The point is, however, that the “surge” is mostly irrelevant in Al Anbar. It hasn’t brought more security or aided the political situation. What has worked, and the reason for why violence is decreasing, is the rise of tribal warlords who are expelling foreign fighters (terrorists) and taking control of the territory. I don’t think any author of the “surge” would conclude that this is empirical evidence that adding troops to an insurgency reduces violence. If anything it proves my point that insurgency ends when a population gets tired of killing its own and takes action.

(This is a very risky development by any standard. Just look at the paramilitary problem in Colombia. It started as a way to “improve security” and fight the FARC. It ended with mass graves and political corruption to the top.)

3. There have been few, if any, political successes. This is the root of the struggle and the Congressionally established benchmarks for evaluating the success of the surge are political, not military because political reconciliation is the key to solving conflict. None of the political benchmarks have been achieved.

4. Look who’s writing General Petraeus’s report:

Despite Bush's repeated statements that the report will reflect evaluations by Petraeus and Ryan Crocker, the U.S. ambassador to Iraq, administration officials said it would actually be written by the White House, with inputs from officials throughout the government.

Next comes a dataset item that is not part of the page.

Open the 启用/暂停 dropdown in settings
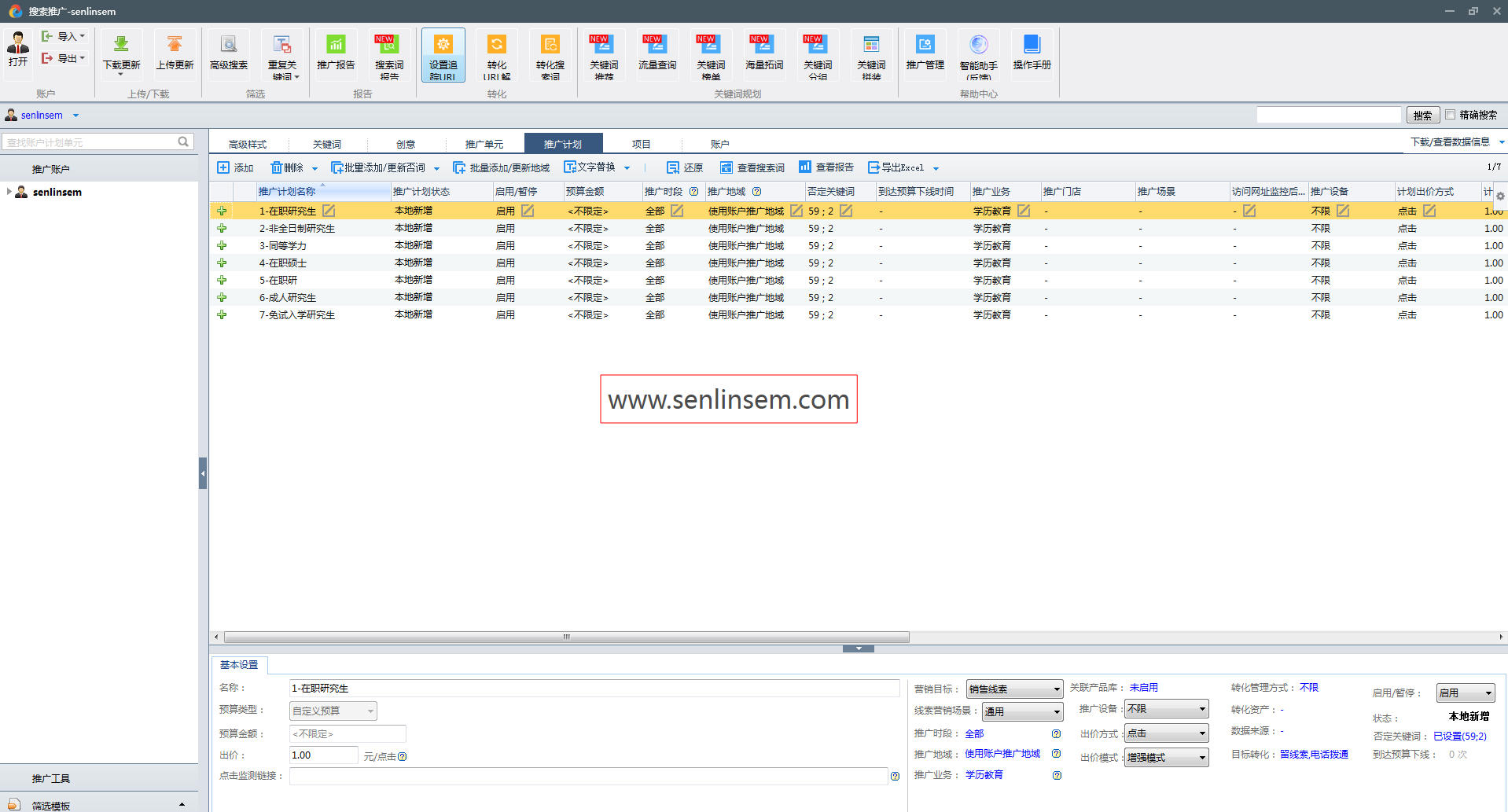This screenshot has height=812, width=1508. pyautogui.click(x=1465, y=693)
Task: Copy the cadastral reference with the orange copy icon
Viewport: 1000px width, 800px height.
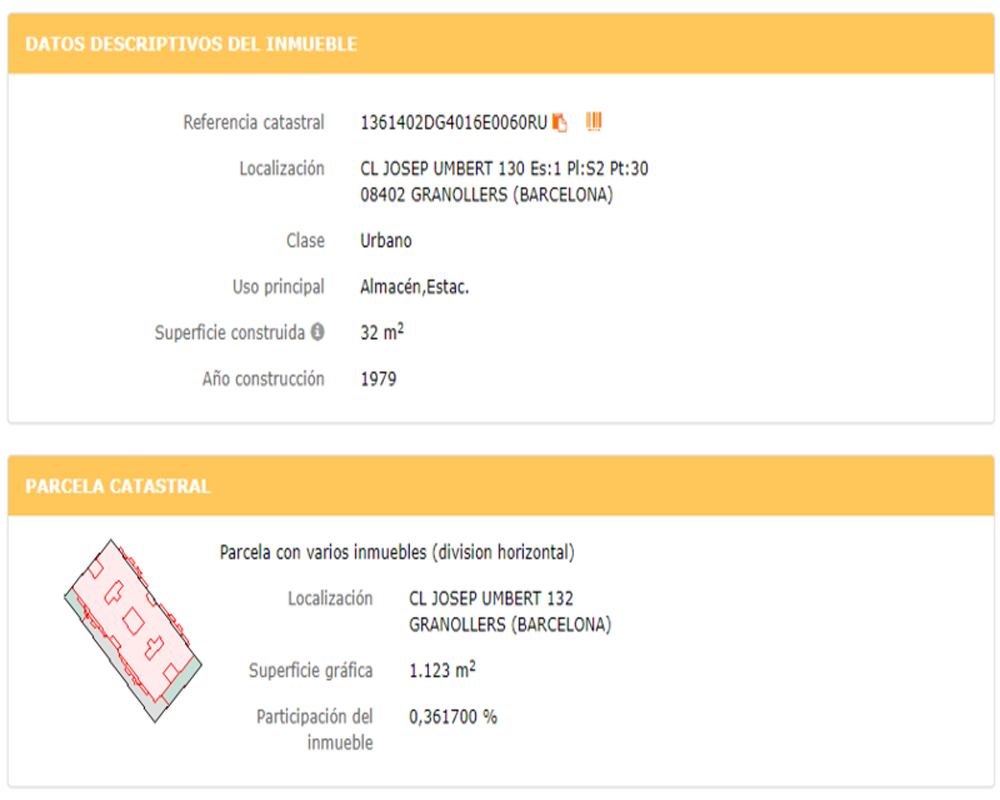Action: [559, 122]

5. Fundamentally, the surge’s exclusive focus on security misses the most important variables (from the same LA Times article):

But the official said he did not believe such security improvements would translate into political progress or improvements in the daily lives of most Iraqis.

"Who cares how many neighborhoods of Baghdad are secured?" the official said. "Let's talk about the rest of the country: How come they have electricity twice a day, how come there is no running water?"

Ultimately, even a cursory reading of insurgency literature leads one to conclude that fighting an insurgency is 5% military and 95% political and economic. I’ve written about this before but I wanted to restate it in light of the onslaught of MEDIA-ocracy.

* I really don’t know what to make of the “Surge didn’t happen in Al Anbar” story. It comes from sources I generally trust but they seem to have just asserted it without independent verification. I have read media reports that give the 4,000 number while other reports say that the surge redeployed troops from Al Anbar to Baghdad. If it’s the case that there are now less troops in Al Anbar than prior to the surge, then this post has distinct relevance. I welcome any evidence available on this issue.

The best that I could find is this: As of November 26, 2006, there were 30,000 troops in Al Anbar. The pentagon talked at the time of rotating troops out of the province to reinforce the efforts in Baghdad. However, in April 2007, the San Diego Union Tribune reported there were 35,000 troops in Al Anbar. That supports the argument that there was a “surge” in the province.